How firms align with this view
Aligned with the desk view
Contrary positioning
Key takeaways
- 01Emerging sectors like space and AI are reshaping investment opportunities.
- 02Europe's earnings momentum shows signs of recovery after years of stagnation.
- 03The market is transitioning towards value investments away from traditional leaders.
- 04BofA's commentary suggests a strategic shift for institutional investors.
Market implications
With the current momentum in sectors highlighted by BofA, traders should closely monitor the EUR/USD pair for signs of strength or weakness, reflecting the broader economic narratives. Any adjustments in European economic forecasts or significant corporate earnings releases could enhance or diminish these movements.
Risks to this view
The primary risk to this thesis lies in unexpected economic deterioration in Europe or a slower-than-anticipated pace of technological advancement in the space and AI sectors. If central banks signal a tightening of monetary policy sooner than expected, it could significantly impact investor sentiment and market valuations.
Hello, and welcome to Must Read Research on B of A Global Research Unlocked. In this podcast, we offer quick summaries from the prior week's most interesting and impactful research. I'm Candace Browning, Head of Global Research at B of A Securities, and we're recording this episode on Monday, July 13th, 2026.
Science opened new frontiers for commerce. SpaceX rockets are doing the same for the space economy. This week, we feature this provider of new infrastructure, a wireless carrier positioned on the right side of the low-Earth orbit broadband build-out, and discuss AI winners beyond the U.S. and China.
Meanwhile, Europe's earnings revisions and the RIC highlight a broadening recovery and opportunities beyond crowded index leaders and AI. So let's begin with the rapid expansion of the space economy and the infrastructure supporting it.

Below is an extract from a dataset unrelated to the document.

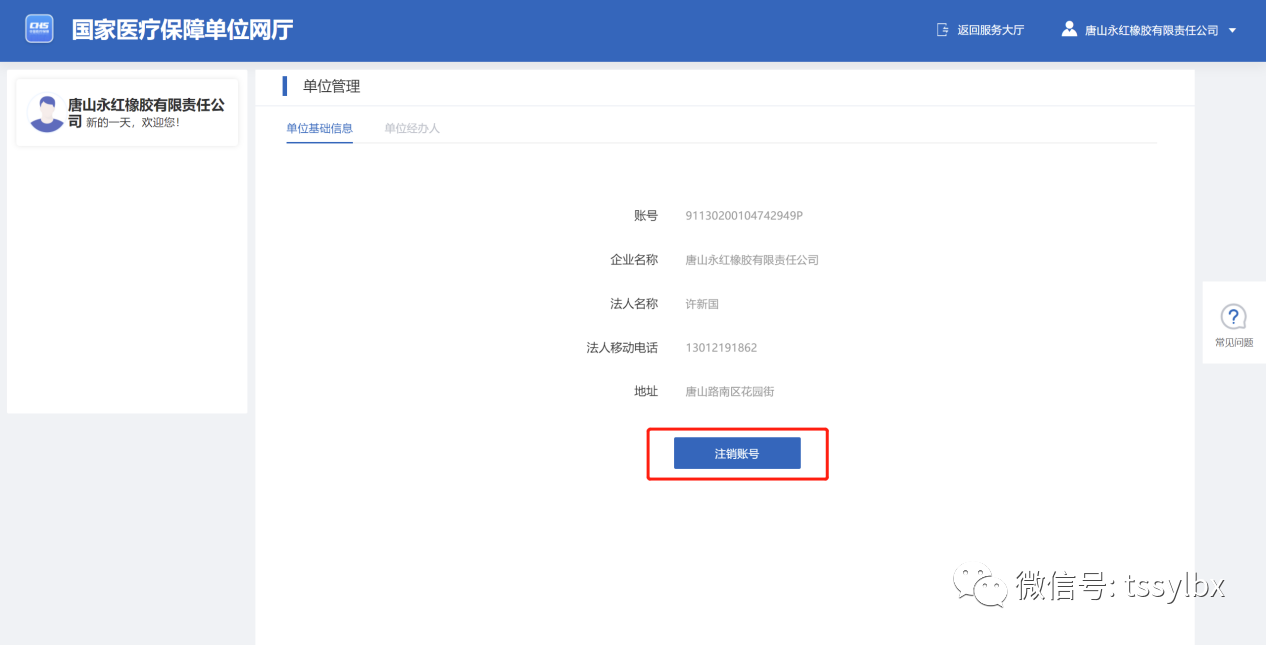Click the CHS logo in the header
The height and width of the screenshot is (645, 1266).
tap(39, 29)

The race to expand access to space is accelerating, driven by growing demand for launch services, satellite connectivity, and emerging computing applications.
SpaceX has completed more than 650 launches with a mission success rate above 99%, and today carries more than 80% of global mass to orbit. A key focus for SpaceX is the development of fully reusable launch systems, which could significantly reduce the cost of accessing space and support a wide range of future applications, from next-generation satellite networks to orbital computing. At the same time, advances in satellite connectivity are reshaping the telecommunications landscape.
So will SpaceX and Starlink completely take over telecommunications? Probably not. Those terrestrial networks, such as T-Mobile, with strong positions in densely populated markets, may be just fine, as satellites are less effective in urban areas and those carriers also have some pricing flexibility.
From space infrastructure to digital infrastructure, let's turn to the global race to capture the benefits of AI. In a report titled AI Matters, our global economics team looked beyond the U.S. and China for the next AI winners. Using two country-level frameworks to measure near-term build-out exposure and long-term productivity gain potential, we identified South Korea as the standout contender because it combines semiconductor leadership, rapid AI diffusion, strong policy support, and labor market adaptability.
The surprise all-rounder is the UAE, backed by sovereign investment, abundant energy, and the highest AI adoption rate among working-age adults in the world, 70% versus just 31% in the U.S. Taiwan, Australia, and Japan also look well-placed for the AI build-out phase, though it is less clear how much of that will translate into long-term productivity gains. India shows the opposite pattern, stronger long-term potential than short-term build-out exposure, and it is already the largest adoption market for chat GPT, Gemini, and Perplexity.